RECORDS FOR THE TASK section start

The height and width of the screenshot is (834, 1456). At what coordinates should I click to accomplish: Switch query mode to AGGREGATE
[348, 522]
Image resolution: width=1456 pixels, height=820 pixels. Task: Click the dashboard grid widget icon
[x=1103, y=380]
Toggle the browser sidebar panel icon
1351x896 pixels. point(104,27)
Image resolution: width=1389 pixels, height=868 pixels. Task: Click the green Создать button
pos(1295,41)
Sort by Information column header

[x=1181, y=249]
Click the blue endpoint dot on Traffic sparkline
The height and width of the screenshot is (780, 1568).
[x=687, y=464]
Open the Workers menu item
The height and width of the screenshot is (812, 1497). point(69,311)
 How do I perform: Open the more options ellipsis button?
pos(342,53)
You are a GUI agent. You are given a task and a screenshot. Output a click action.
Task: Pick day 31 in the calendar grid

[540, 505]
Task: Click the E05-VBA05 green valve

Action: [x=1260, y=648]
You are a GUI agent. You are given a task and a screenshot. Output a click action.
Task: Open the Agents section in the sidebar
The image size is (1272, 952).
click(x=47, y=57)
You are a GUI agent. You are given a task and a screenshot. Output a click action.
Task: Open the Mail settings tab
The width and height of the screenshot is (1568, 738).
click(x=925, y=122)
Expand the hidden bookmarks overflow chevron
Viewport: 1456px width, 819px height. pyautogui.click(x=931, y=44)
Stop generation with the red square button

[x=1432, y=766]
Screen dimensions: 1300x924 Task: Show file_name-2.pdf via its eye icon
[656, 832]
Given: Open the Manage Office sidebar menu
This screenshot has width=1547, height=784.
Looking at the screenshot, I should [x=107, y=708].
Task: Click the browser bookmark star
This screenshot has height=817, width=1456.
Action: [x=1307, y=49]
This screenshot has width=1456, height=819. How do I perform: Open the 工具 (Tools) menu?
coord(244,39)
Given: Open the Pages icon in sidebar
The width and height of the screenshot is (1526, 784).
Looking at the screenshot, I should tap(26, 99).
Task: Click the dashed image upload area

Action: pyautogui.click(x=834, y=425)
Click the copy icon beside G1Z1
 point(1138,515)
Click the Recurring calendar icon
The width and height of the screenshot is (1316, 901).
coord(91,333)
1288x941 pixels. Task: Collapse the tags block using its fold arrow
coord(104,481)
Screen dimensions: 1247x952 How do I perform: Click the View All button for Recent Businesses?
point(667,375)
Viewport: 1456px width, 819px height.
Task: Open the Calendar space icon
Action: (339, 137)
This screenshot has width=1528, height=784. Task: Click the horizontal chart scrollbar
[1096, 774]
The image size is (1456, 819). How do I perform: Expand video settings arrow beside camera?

RECORDS FOR THE TASK section end

## YOUR OBJECTIVE
Above are the lines; repeat exactly the ones from the line containing "Screen dimensions: 1300x924" down to the line containing "Task: Click the browser bookmark star", both inclusive.

## THE COMPLETED TASK
Screen dimensions: 1300x924 Task: Show file_name-2.pdf via its eye icon
[656, 832]
Given: Open the Manage Office sidebar menu
This screenshot has width=1547, height=784.
Looking at the screenshot, I should [x=107, y=708].
Task: Click the browser bookmark star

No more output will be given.